Downstairs, the lobby was nearly empty. A van waited to take people to the airport. In the van already, in the far back, was Skinner, with his wife. Skinner looked very pale and tired. He had a bandage on one heavy arm and another above his left eye. He nodded at Natasha but did not speak. Mrs. Skinner stared straight ahead, hands clenched tightly in her lap. Ratzi drove, and he, too, was silent, even sullen, watching the road with an air of overfamiliarity and boredom, and seemingly far away in his thoughts. Natasha looked out at the sea and sky through the placid stillness of the palms.

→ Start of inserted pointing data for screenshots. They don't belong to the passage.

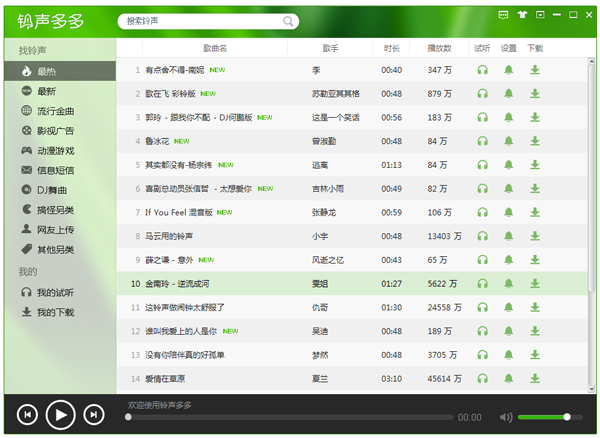Select 流行金曲 category in sidebar
Screen dimensions: 600x438
(x=55, y=111)
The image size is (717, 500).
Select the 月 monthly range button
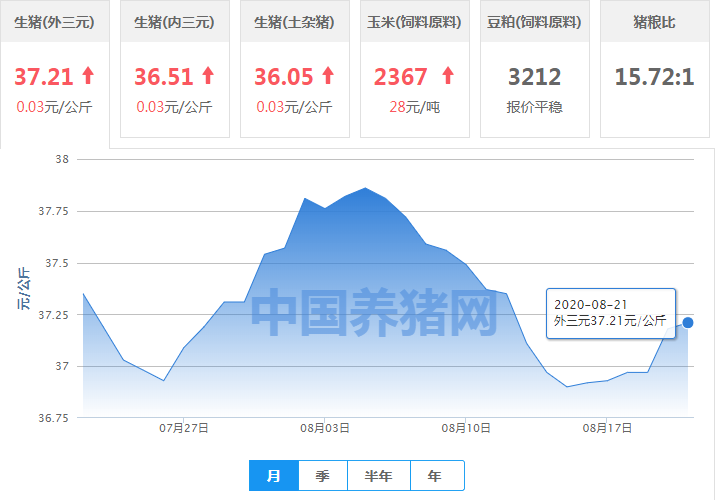pyautogui.click(x=274, y=476)
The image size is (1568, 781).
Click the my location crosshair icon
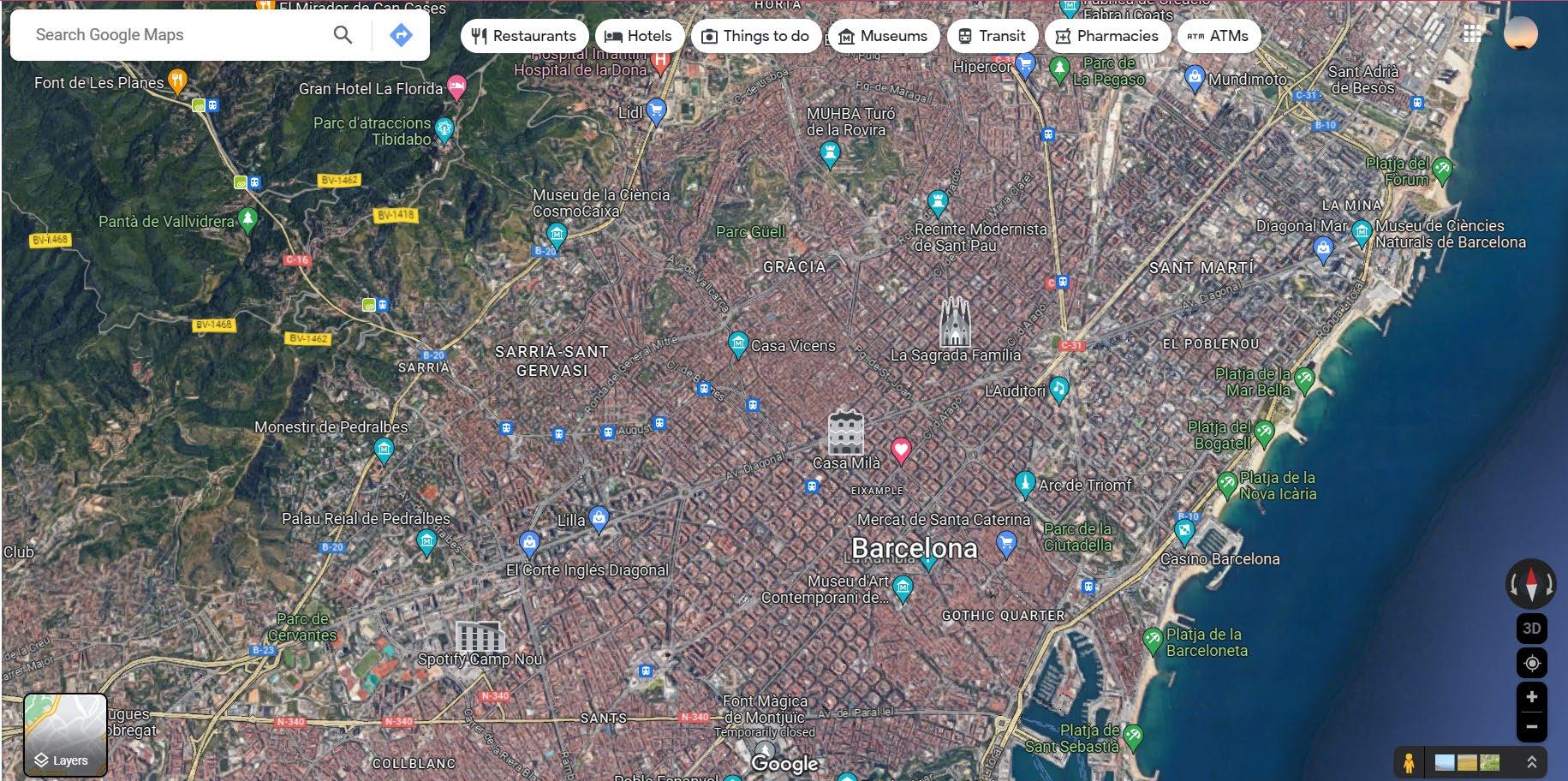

At the airport in Montego Bay, Ratzi asked in a flat tone what airlines they were flying. Natasha got out first, and again Skinner nodded at her. She tried to smile but felt only a sense of having looked foolish. Ratzi hauled her bag out of the back of the van, set it down, and then shook hands — no grip, not even quite fully making contact. Then he got back in behind the wheel and pulled out and away with his cargo of unhappiness and recrimination: Mrs. Skinner glaring out the back side window.

There was a very long line leading to the check-in counter. It took an hour to get to where you checked your bags. Natasha checked hers, then made her way through the muddle and noise of others. A garbled voice announced a gate change for another flight. She heard a loud beeping from somewhere. Reaching the gate with nearly an hour to spare, she sat down to wait. The whiskey she had drunk was making the beginnings of a headache, so she went and ordered a Bloody Mary at one of the little kiosk bars. This is what I’ll do, she thought bitterly, swallowing the drink. I’ll just stay crocked all the time.

The airline had overbooked the plane, and the gate clerks kept asking for volunteers to take another flight. An apparently unmanageable number of people were waiting, the backup of four days without flights. It looked like the whole island wanted out. Through the tall windows opposite where she sat, you could see, beyond the tarmac and a span of grass and low-roofed buildings and skinny palms, Montego Bay.

She sat quite still, fighting sleep, with her purse and a newspaper in her lap. The newspaper was full of images of the destruction, but she could not concentrate on it. She saw the plane taxiing slowly into its place at the gate. It looked like the same kind of plane that had been flown into the towers. Near her, a heavy man — nearly Skinner’s size — was talking to a small woman, worrying aloud about fitting into a coach seat. “I usually always fly first class because of my girth,” he said. “Even though I’m not wealthy.”